American Shoppers' $18.5bn Holiday Online Bonanza

15 January 2004

As widely predicted, the 2003 holiday season proved to be an online jackpot with America's shoppers spending as never before online,

According to the eSpending Report from Goldman Sachs, Harris Interactive, and Nielsen//NetRatings, $18.5 billion (€14.55bn; £10.05bn) changed hands in November and December 2003 -- a year-on-year increase of 35%.

Said N//NR senior analyst Abha Bhagat: "'Online retailers have enjoyed a fantastic season in 2003. This is the third straight season of record growth, which indicates retailers are doing a much better job of appealing to customers through online channels as well as successfully integrating various channels to reach out to them."

The biggest revenue generators over the Thanksgiving-Christmas period were apparel ($3.8bn), toys/video games including software ($2.2bn), video/DVD ($1.6bn), consumer electronics, and computer hardware and peripherals.
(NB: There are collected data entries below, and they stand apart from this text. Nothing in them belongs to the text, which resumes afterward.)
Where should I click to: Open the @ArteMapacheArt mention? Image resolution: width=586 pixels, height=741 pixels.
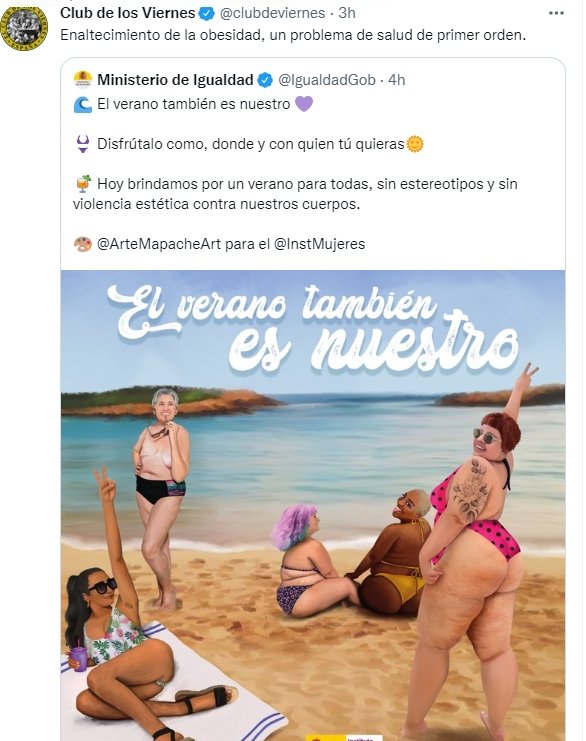(159, 244)
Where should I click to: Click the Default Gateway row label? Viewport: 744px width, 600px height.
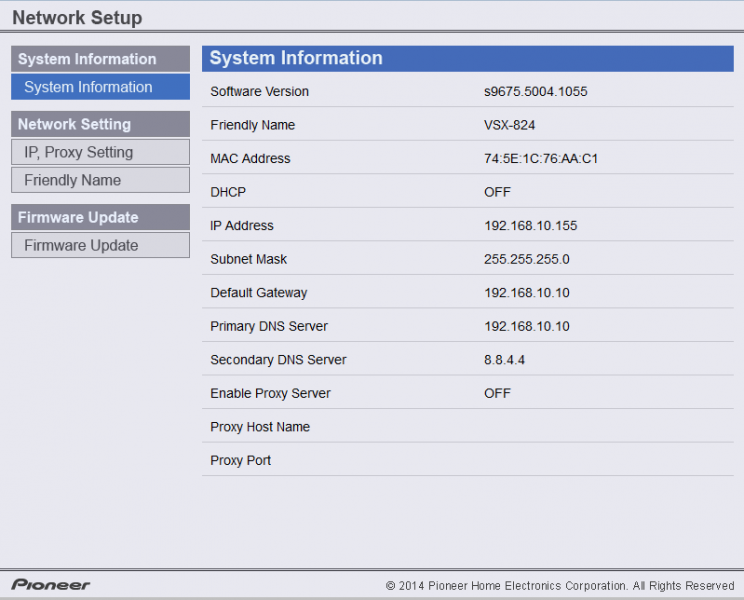(258, 293)
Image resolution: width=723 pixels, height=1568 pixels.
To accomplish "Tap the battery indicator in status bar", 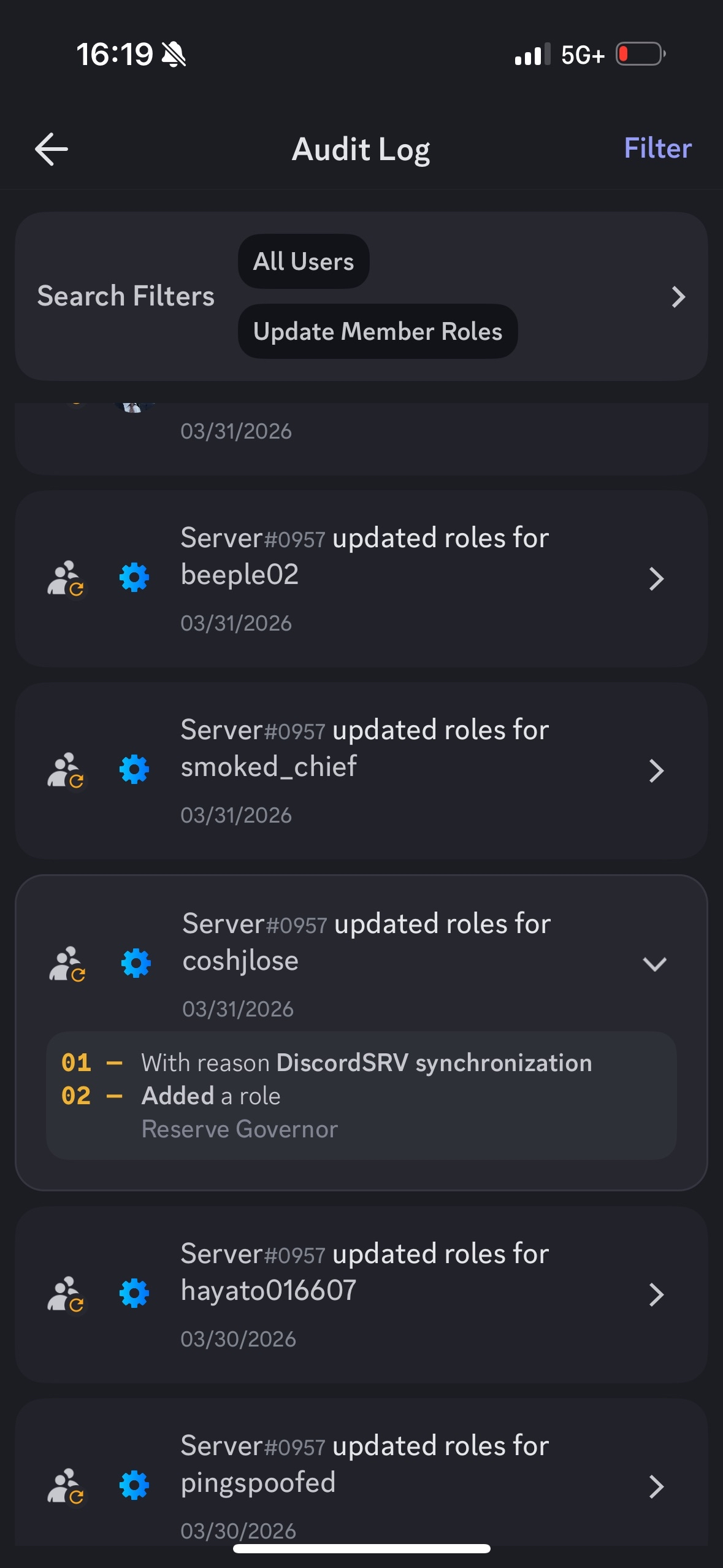I will [x=640, y=55].

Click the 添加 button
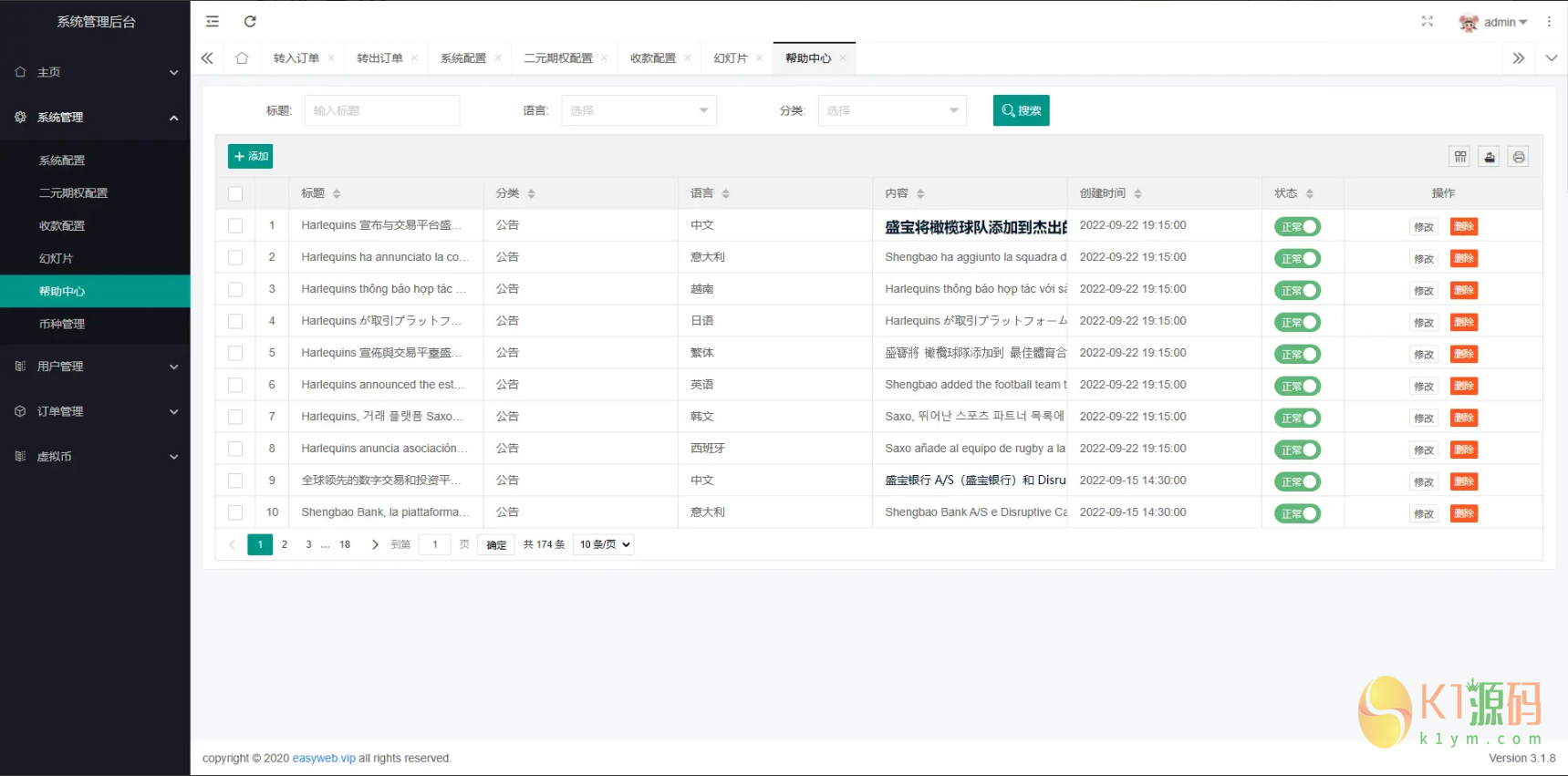tap(251, 157)
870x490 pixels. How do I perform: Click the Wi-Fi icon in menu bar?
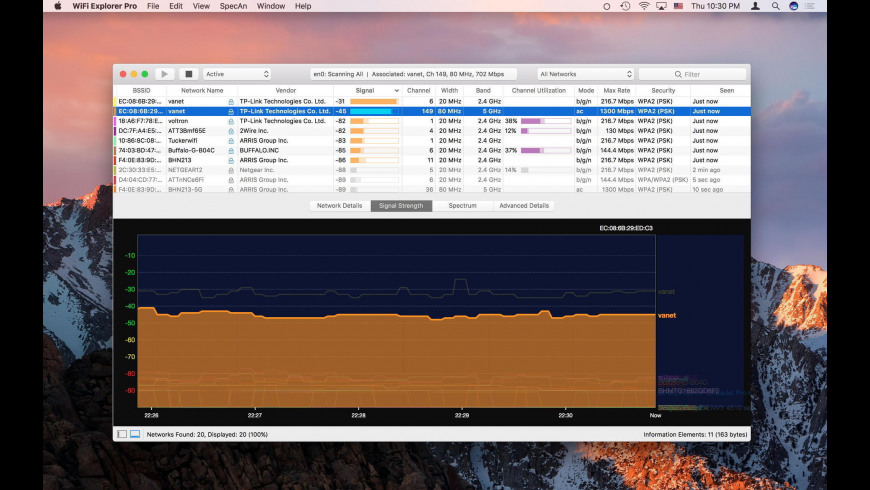click(x=643, y=6)
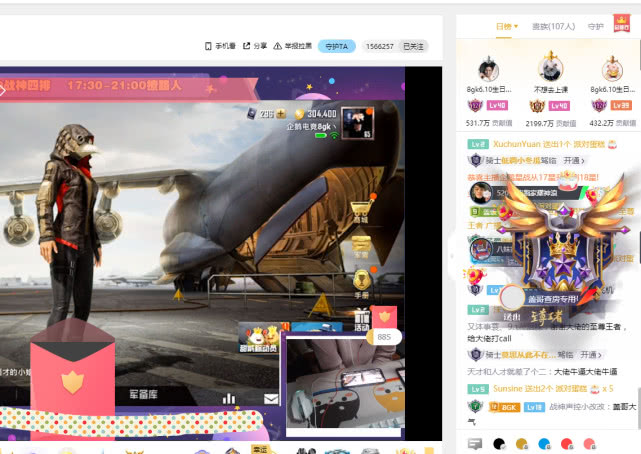Click the phone icon beside 手机看
Viewport: 641px width, 454px height.
pyautogui.click(x=208, y=46)
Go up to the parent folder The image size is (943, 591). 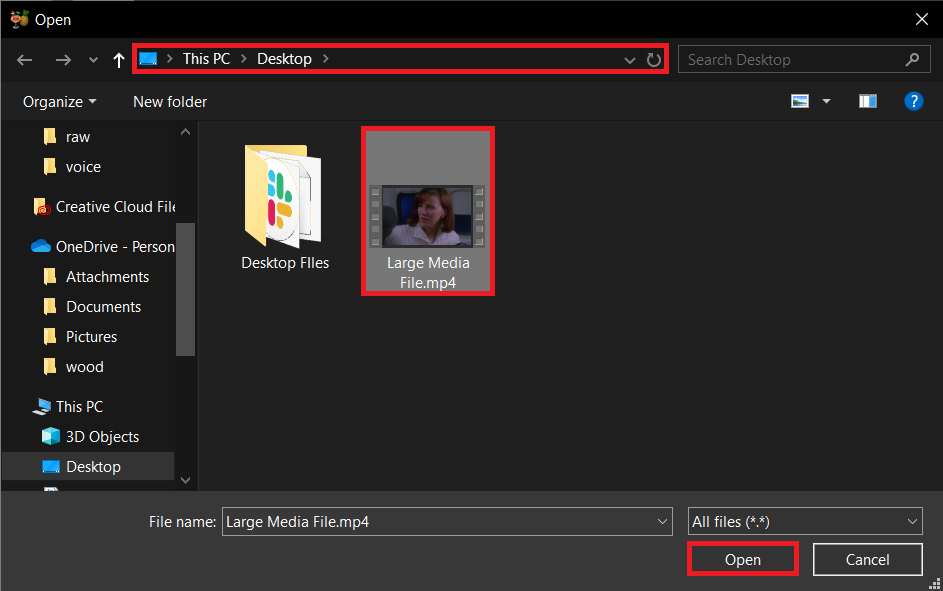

Not only did ravening consumers spend more, they declared themselves better satisfied with the online shopping experience than in previous years. Sixty-three percent of all e-shoppers were satisfied with their overall experience, a five-point increase from 2002. And just seven percent were dissatisfied, a one-point decrease.

Only 3.6% of customers reported serious problems with the online purchasing experience. Two thirds complained that their order was not received when promised, one third that an incorrect or defective product was received.

Comments Lori Iventosch-James, Harris Interactive's director of ecommerce research: "'During the 2003 holiday season, online retailers have gone the extra mile to meet customer expectations. That's reflected in the higher level of satisfaction, the relatively small number of serious problems reported and the increase in online spending as a percentage of total holiday spending."

The eSpending Report is based on a weekly national survey of between 800 and 1,700 online shoppers randomly chosen from Harris Interactive's online panel. The holiday season summary data is based on over 9,500 responses in November and December 2003.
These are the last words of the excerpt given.